Shown below are entries with pictures; the line with "Viewport: 327px width, 155px" through the line with "This screenshot has width=258, height=161." is the span to retype exactly, and the pictures stay out.

[Dataset entries]
──────

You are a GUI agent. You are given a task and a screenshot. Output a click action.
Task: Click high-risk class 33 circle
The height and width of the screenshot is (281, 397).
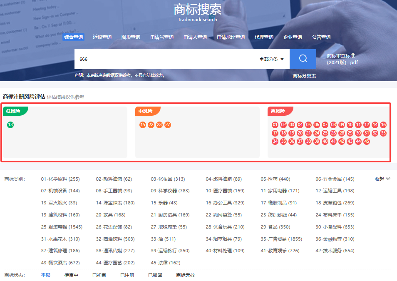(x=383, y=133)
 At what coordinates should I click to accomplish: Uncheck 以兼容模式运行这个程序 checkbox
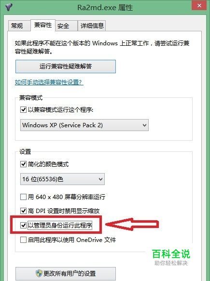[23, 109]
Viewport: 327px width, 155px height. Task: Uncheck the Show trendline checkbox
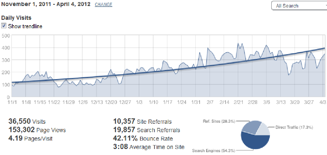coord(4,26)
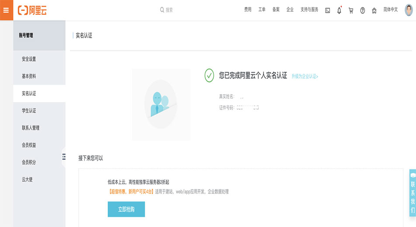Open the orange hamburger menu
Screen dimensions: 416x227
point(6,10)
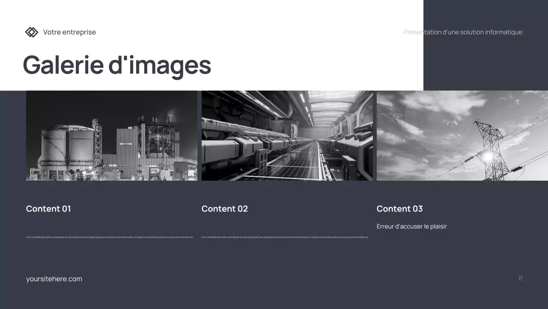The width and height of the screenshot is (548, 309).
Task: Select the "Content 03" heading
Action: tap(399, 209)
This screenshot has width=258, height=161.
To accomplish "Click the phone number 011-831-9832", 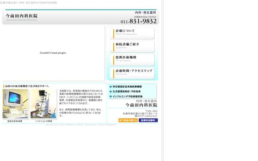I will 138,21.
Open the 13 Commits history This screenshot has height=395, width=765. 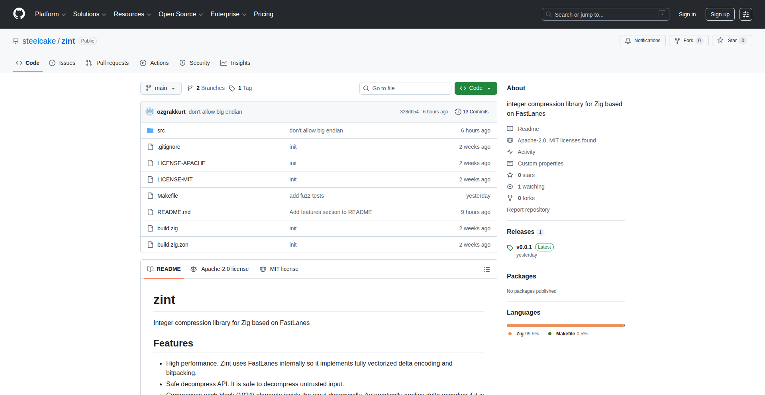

──────

*RESULT FOR THIS EXERCISE*
Viewport: 327px width, 155px height. Task: Uncheck the Show trendline checkbox
coord(4,26)
Open the orange hamburger menu
Screen dimensions: 416x227
point(6,10)
The width and height of the screenshot is (548, 309).
Task: Select the "Content 03" heading
Action: tap(399, 209)
This screenshot has width=258, height=161.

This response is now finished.